May 23, 2009
My husband and I attended the final Music at the Mansion Sunday afternoon concert of the season last Sunday at Highfield Hall in Falmouth. It is an elegant and intimate concert setting, where you can enjoy the architecture, interior design, and art exhibits, as well as the music.
Cellist Ashima Scripp and pianist Eleanor Perrone played Beethoven’s Sonata in C Major, Carter Pann’s “Differences,” and Franck’s Sonata in A minor.

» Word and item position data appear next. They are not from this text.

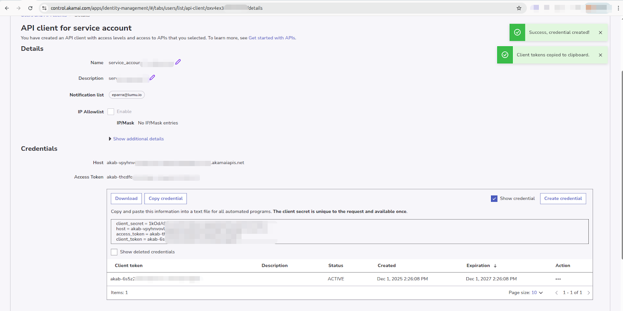Open the credential row Action ellipsis menu
The height and width of the screenshot is (311, 623).
coord(558,279)
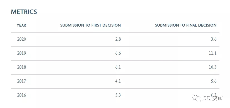
Task: Select the 2016 year row
Action: [x=115, y=95]
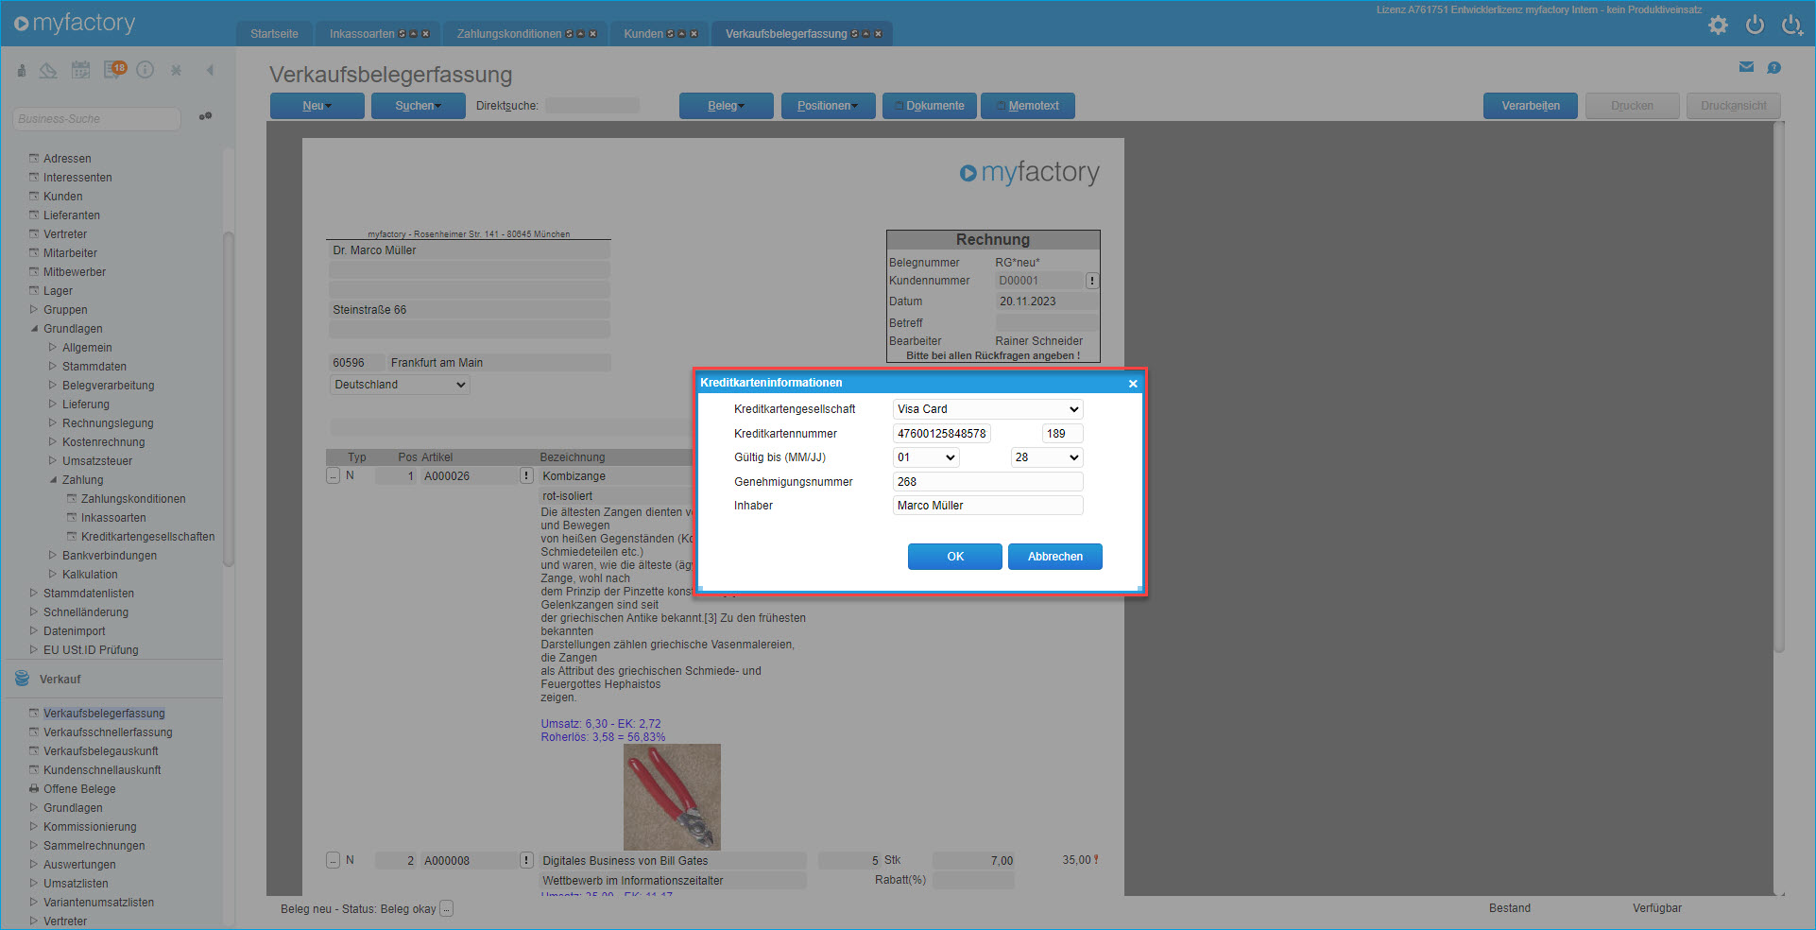1816x930 pixels.
Task: Open notifications icon showing badge 18
Action: pyautogui.click(x=114, y=70)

It was a powerful selection of music, and Scripp and Perrone, both very accomplished musicians, played with a bold and expressive confidence, filling the ballroom with glorious music. The three pieces were technically, musically, and physically demanding, and from distinctly different time periods. Ashima and Perrone were a fully equal duo, not “just” a soloist and an accompanist, and the concert was an exhilarating experience for all.
The two musicians clearly enjoyed the history and unique aspects of the pieces they were playing. They took turns introducing the music, and both did so with enthusiasm and intelligence.
Knowing that contemporary audiences sometimes spurn contemporary music, it was interesting to see what a positive response there was to American composer Carter Pann’s “Differences,” a piece written in 1998. The five movements, in different musical styles, vary from a slow air to a bluesy melody to lively popular style music and a country dance. The audience loved this delightful piece, familiar and yet exuberantly different.
Of course, the audience also loved the Romantic Franck sonata, composed in 1886 for violin, but frequently played on cello, and Beethoven cello sonata, his fourth, which was written in 1815.
According to Wikipedia, Beethoven’s 4th and 5th cello sonatas were known for “the complexity of their composition and their visionary character.” Critics of the time were “perplexed,” and said that the 4th and 5th sonatas “elicit the most unexpected and unusual reactions, not only by their form, but by the use of the piano as well. . . We have never been able to warm up to the two sonatas.”
In their time, the Beethoven cello sonatas were modern music, too, but audiences did finally warm to them, and we are clearly the beneficiaries of all these musical treasures. And fortunate to hear them so beautifully played.